The two brews maintained berths in the top three following significant investment in from Camden Town Brewery owners Budweiser Brewing Group.
The latest list also sees two new brews break into the top ten with Goose Island Midway IPA and Maltsmiths American Style IPA landing in eighth and ninth respectively, while Greene King’s East Coast IPA is the biggest loser dropping three positions.
Additionally, CGA’s data reveals a second year of impressive performance on the spin for Beavertown’s Neck Oil, with this year’s highest climber rising four places by dint of the segment’s lowest drop in volume sales at -9% over the past 12 months off the back of a 152% increase value in 2019.
Like Hells, it’s possible that Neck Oil has benefitted from a Premier League partnership, after Beavertown opened a micro-brewery in Tottenham Hotspur’s 62,000-seater stadium after selling a minority stake to Heineken in 2018. Neck Oil is now poured at what Tottenham claims is the longest bar in Europe at 65m in length, though fans haven’t been able to visit since March.
Up or Down
Camden Hells Lager
BrewDog Punk IPA
Camden Pale Ale
Beavertown Neck Oil
Goose Island Midway IPA
Maltsmiths American Style IPA
Greene King East Coast IPA
In addition to a reshuffle of its top ten selling pub pours, the UK’s craft beer sector has seen brands transform under the strain of the Covid-19 pandemic.
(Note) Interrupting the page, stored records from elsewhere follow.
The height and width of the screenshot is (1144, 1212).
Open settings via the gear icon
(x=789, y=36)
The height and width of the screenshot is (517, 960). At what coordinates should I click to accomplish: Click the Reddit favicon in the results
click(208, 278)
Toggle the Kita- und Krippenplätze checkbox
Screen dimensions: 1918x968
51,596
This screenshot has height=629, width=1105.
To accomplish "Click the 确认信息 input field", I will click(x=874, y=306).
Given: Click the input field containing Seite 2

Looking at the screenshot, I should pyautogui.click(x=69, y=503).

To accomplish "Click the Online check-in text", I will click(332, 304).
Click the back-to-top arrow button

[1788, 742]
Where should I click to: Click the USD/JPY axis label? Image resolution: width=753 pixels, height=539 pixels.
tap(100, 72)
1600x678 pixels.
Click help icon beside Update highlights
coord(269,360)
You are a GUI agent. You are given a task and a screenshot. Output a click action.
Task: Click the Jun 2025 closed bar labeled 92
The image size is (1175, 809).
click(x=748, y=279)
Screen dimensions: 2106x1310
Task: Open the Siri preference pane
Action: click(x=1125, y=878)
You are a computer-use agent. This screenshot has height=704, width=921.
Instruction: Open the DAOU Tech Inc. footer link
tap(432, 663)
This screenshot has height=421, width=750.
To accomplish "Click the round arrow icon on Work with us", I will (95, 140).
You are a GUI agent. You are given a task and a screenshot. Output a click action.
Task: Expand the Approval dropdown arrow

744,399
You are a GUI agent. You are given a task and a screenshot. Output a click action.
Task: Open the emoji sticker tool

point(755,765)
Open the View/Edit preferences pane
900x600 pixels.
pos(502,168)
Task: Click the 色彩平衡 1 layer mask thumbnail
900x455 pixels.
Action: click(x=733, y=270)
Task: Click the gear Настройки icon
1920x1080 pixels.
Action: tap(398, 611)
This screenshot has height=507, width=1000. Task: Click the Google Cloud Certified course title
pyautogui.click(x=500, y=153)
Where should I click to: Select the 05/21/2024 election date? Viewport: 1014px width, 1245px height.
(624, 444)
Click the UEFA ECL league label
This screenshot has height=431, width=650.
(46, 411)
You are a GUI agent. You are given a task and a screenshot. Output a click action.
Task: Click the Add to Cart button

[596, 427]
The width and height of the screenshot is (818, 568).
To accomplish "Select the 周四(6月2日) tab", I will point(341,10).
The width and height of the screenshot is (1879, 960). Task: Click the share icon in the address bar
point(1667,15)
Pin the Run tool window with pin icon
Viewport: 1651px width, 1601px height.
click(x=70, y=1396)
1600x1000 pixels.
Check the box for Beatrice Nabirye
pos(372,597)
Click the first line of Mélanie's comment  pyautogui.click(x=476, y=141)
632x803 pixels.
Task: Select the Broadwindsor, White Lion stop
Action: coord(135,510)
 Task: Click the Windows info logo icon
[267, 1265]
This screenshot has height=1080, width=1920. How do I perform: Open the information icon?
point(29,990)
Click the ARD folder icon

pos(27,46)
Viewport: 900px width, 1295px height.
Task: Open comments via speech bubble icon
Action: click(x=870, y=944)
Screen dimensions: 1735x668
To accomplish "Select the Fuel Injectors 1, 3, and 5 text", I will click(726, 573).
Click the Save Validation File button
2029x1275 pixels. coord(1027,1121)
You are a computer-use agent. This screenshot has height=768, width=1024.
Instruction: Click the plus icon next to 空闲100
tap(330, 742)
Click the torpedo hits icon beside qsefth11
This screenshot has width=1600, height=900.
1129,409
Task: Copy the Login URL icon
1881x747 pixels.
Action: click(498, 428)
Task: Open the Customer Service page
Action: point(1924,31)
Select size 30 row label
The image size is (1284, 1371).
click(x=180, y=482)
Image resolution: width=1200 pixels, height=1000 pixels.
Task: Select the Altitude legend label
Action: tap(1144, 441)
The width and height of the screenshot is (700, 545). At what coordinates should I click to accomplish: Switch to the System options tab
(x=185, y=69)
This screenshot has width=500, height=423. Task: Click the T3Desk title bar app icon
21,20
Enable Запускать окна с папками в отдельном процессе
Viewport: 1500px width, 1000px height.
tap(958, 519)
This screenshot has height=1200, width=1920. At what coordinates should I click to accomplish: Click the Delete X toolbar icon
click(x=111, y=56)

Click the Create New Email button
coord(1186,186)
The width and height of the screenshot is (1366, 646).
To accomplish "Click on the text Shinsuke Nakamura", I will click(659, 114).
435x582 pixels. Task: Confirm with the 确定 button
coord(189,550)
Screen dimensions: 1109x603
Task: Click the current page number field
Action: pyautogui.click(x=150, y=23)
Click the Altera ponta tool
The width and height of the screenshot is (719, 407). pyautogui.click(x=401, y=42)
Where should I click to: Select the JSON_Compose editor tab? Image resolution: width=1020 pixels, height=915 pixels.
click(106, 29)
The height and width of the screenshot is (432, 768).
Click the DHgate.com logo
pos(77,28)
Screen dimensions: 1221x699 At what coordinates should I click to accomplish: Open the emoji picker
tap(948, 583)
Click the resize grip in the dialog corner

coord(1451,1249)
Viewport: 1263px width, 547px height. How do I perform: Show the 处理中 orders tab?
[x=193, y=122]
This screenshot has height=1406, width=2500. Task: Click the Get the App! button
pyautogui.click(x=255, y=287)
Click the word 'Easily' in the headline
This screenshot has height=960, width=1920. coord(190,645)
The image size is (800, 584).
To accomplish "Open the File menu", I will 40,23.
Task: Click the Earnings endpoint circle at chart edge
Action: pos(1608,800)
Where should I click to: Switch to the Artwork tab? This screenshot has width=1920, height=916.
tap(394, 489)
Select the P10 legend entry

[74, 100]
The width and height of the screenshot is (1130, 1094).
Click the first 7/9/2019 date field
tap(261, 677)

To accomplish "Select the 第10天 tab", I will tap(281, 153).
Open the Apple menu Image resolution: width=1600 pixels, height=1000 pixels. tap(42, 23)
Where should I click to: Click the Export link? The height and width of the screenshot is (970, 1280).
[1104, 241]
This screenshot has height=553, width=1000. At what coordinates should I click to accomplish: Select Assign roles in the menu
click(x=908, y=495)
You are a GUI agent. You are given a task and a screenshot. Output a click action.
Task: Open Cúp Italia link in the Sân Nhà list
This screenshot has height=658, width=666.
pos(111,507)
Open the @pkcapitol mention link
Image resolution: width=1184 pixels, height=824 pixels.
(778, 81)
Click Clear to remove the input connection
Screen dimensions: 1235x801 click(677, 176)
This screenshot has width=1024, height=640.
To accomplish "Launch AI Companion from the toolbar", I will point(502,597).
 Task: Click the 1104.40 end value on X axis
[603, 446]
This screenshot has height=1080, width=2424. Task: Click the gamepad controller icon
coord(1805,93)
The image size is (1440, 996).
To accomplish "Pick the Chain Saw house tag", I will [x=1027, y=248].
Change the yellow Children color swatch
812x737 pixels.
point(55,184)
Scottish brewer and operator BrewDog, for example, recently hit an initial crowdfunding target of £7.5m for its Equity for Punks Tomorrow scheme, which launched in September after the creator of Punk IPA shifted focus to becoming a carbon negative beer maker.
Speaking to The MA, founder James Watt also revealed that BrewDog – which posted £8.1m losses due to the pandemic – saw 70% of its revenue disappear overnight, causing co-founder James Watt serious concerns over whether the business would be able to trade once restrictions were lifted.
Additionally, Beavertown unveiled ‘London’s largest brewery’ – Beaverworld – allowing 90,000,000 pints to be produced a year, 10 times more than at its previous home, in late August.
Like Watt, Beavertown founder Logan Plant told The MA that his Heineken-backed north London brewery lost almost 90% of its business during lockdown as a result of enforced pub and bar closures.
However, a 1,400% increase in online sales at craft brewer Jubel put the independent beer maker in a strong position to support its on-trade partners once pubs reopen, according to co-founder Jesse Wilson.
What’s more, the past 12 months also saw the average cost of a pint in the UK rise by 24p to £3.94 – an increase of 6%, or four times the rate of inflation, according to shopping comparison website Finder.com.